I've always been marvelously creeped out by the post-apocalyptic scene - foundations of homes, errant chimneys, sidewalks and streetlamps, dune grasses sprouting out of asphalt streets. You can almost see the ghostly holograms of 50s Moms calling in their kids for dinner as they pedal around on bikes and the aerospace dads recline on pleather loungers while the waves crash. How could I NOT set an important scene in this deserted suburban ruin?
That Goutal soap, btw, lasts FOREVER.
The only perfume I own and wear is Hermes' Un Jardin Sur le Nil - it's the green mango notes that just kill me in that one. I think I may branch out with that Tauer L'Air du Désert Marocain - I'm beginning to sense a theme, here...
Have you tried Ananas Fizz by L'Artisan. It's pineapple but also grapefruit. Lovely.
Of the old school Hermes, I'm quite fond of 24 Rue Faubourg, but only in EDP, which accentuates the rich resinous orange.
Bel Ami is lovely too, especially in vintage. Anyone who puts The Normal's Warm Leatherette on their twitter feed must surely explore leather scents in perfumery.
I must admit, seeing the term "frag" for fragrance threw me off a bit, since in my experience "frag" was something done to a fresh-faced lieutenant in Viet Nam. (How charitable it would have been to have called it 'getting perfumed.")
I've always been partial to Eau de Gym, or it has always seemed partial to me.
Having tasted of your urban fantasy novel, a bit of which you shared with me over dinner in San Francisco, I must admit that is the work I'm particularly eager to see, though I can understand why you've had to back-burner it.
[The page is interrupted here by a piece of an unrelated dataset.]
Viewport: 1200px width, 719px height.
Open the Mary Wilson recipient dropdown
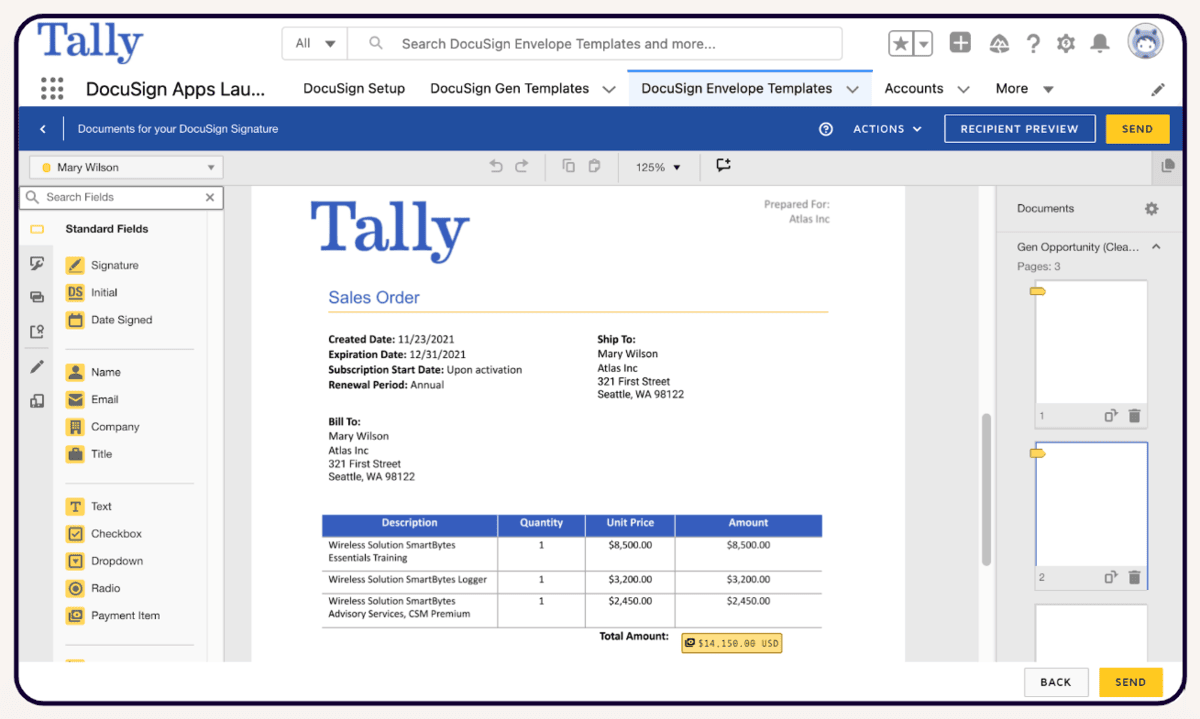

Pity.
Had any interesting dinners in middling Irish pubs lately? Jonathan excoriated St. Louis cuisine in his most recent post, but I have an inkling he hit nowhere near bottom, lucky man. (I did, indeed, order unwisely.) Then again: Irish, cuisine. Talk about oxymorons.
Oh, and re: London: I seem to recall Alafair still being a bit ambivalent about the new boy unit, and you and I had to talk her into it. Or him. But memory makes liars of us all. (I miss those dinners. Sigh ... But not the breakfasts. Ugh.)
Great to see you in St. Louis. And here.
Say hello to the men in your life for me:
Mr. Corbett
Hah! I used to body surf down near San Diego while staying with my Auntie-Mom many years ago. I hope she isn't reading this. I promised her I never would. Those surfer boys in Santa Barbara, though -- they had my full attention. I told her I wouldn't do that either.
Great to have you here and what a terrific interview - good job, Alafair.
Great to see you, however briefly, at Bouchercon, too.